==== TEXTE AFFICHÉ
Un prénom que la plupart des Islandais a du mal á prononcer la première fois, confondant avec le Susi (danois, prononcé Souzi) ou le Sushi (japonais ??? allez savoir, j ai arrêté de chercher). Alors je dis « Comme Sofia mais sans le A ». Et surtout ils ne savent pas l’écrire, mais genre pas du tout. Je dois épeler mon prénom assez souvent. Même professionnellement, sur l’intranet de l’entreprise pour laquelle je travaille, ils n’ont pas été capables de recopier correctement le nom inscrit sur le contrat.
========
==== DONNÉES ENREGISTRÉES
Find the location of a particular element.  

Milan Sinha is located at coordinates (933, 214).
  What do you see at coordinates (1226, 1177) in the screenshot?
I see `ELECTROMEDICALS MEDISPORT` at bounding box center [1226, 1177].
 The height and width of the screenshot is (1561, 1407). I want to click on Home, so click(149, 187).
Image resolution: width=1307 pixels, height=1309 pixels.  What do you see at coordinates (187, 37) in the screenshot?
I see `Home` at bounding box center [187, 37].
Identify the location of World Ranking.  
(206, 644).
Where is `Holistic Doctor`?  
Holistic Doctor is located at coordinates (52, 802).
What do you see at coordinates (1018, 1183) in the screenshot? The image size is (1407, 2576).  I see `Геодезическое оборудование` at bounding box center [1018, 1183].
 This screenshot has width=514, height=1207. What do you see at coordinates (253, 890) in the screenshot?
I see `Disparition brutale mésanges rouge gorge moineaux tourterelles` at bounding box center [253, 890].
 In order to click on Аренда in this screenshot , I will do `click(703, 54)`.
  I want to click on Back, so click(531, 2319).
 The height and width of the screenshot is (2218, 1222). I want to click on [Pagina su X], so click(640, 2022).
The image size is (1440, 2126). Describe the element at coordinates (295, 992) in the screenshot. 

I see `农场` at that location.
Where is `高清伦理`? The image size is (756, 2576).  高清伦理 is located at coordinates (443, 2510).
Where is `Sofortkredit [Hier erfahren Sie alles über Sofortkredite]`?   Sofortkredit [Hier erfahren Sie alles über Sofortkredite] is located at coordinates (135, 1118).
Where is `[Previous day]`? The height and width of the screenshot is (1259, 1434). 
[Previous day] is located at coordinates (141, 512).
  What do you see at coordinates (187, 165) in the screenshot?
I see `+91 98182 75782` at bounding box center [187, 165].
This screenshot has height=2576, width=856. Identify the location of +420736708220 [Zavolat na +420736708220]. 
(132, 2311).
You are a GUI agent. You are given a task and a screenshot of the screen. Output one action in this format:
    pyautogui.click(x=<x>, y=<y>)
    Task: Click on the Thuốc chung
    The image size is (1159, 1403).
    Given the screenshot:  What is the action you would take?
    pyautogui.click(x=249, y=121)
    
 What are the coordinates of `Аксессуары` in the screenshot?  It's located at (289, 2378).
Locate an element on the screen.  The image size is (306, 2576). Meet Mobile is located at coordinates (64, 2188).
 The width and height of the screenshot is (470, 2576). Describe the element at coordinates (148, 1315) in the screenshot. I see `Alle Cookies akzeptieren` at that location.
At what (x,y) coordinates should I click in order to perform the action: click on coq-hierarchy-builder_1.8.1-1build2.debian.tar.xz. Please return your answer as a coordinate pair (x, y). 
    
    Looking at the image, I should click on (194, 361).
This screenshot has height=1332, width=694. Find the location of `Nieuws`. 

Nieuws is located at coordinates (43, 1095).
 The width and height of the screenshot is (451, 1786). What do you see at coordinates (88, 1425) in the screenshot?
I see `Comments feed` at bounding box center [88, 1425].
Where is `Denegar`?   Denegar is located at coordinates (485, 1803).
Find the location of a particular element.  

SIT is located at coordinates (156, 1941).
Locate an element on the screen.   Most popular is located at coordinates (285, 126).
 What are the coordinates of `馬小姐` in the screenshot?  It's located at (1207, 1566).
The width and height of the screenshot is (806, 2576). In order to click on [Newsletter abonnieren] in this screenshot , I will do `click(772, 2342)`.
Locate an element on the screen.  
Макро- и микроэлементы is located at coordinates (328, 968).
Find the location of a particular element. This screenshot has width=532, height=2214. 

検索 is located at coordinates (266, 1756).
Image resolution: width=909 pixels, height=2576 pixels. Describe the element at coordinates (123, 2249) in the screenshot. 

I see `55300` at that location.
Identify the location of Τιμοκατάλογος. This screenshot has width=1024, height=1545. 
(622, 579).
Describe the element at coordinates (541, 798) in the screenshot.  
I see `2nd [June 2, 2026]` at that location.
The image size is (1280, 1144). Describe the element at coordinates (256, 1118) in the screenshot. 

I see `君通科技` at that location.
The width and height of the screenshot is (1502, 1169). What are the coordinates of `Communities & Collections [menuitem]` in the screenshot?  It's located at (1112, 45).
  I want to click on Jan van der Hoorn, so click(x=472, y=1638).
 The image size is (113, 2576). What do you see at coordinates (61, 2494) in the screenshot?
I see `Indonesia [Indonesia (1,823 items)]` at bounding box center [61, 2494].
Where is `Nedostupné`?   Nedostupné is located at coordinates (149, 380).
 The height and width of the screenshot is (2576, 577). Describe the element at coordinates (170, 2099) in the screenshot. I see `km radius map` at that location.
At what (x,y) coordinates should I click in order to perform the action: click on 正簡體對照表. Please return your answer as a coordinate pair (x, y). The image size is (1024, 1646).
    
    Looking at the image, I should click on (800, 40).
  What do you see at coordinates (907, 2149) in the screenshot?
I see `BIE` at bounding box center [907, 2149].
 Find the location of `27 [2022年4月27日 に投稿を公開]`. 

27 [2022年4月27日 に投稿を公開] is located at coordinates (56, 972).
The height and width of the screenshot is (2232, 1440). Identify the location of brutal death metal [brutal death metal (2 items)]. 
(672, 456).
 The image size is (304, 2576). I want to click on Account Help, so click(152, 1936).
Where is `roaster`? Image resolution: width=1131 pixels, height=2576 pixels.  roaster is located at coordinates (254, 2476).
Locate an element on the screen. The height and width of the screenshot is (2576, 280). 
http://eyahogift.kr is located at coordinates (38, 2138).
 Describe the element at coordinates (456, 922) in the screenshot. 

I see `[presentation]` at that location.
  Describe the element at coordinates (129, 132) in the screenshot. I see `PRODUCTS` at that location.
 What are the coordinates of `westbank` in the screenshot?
========
— VOTRE TRAVAIL —
1. D'après le texte affiché, avec quels deux mots les Islandais confondent-ils souvent le prénom la première fois ?
2. Recopiez le passage du texte affiché qui commence par « Un prénom que » et se poursuit jusqu'à « sur le contrat. ».
Les items ne sont pas nécessaires pour ce travail.

— RÉPONSES PAR TÂCHE —
1. Avec Susi et Sushi.

2.
Un prénom que la plupart des Islandais a du mal á prononcer la première fois, confondant avec le Susi (danois, prononcé Souzi) ou le Sushi (japonais ??? allez savoir, j ai arrêté de chercher). Alors je dis « Comme Sofia mais sans le A ». Et surtout ils ne savent pas l’écrire, mais genre pas du tout. Je dois épeler mon prénom assez souvent. Même professionnellement, sur l’intranet de l’entreprise pour laquelle je travaille, ils n’ont pas été capables de recopier correctement le nom inscrit sur le contrat.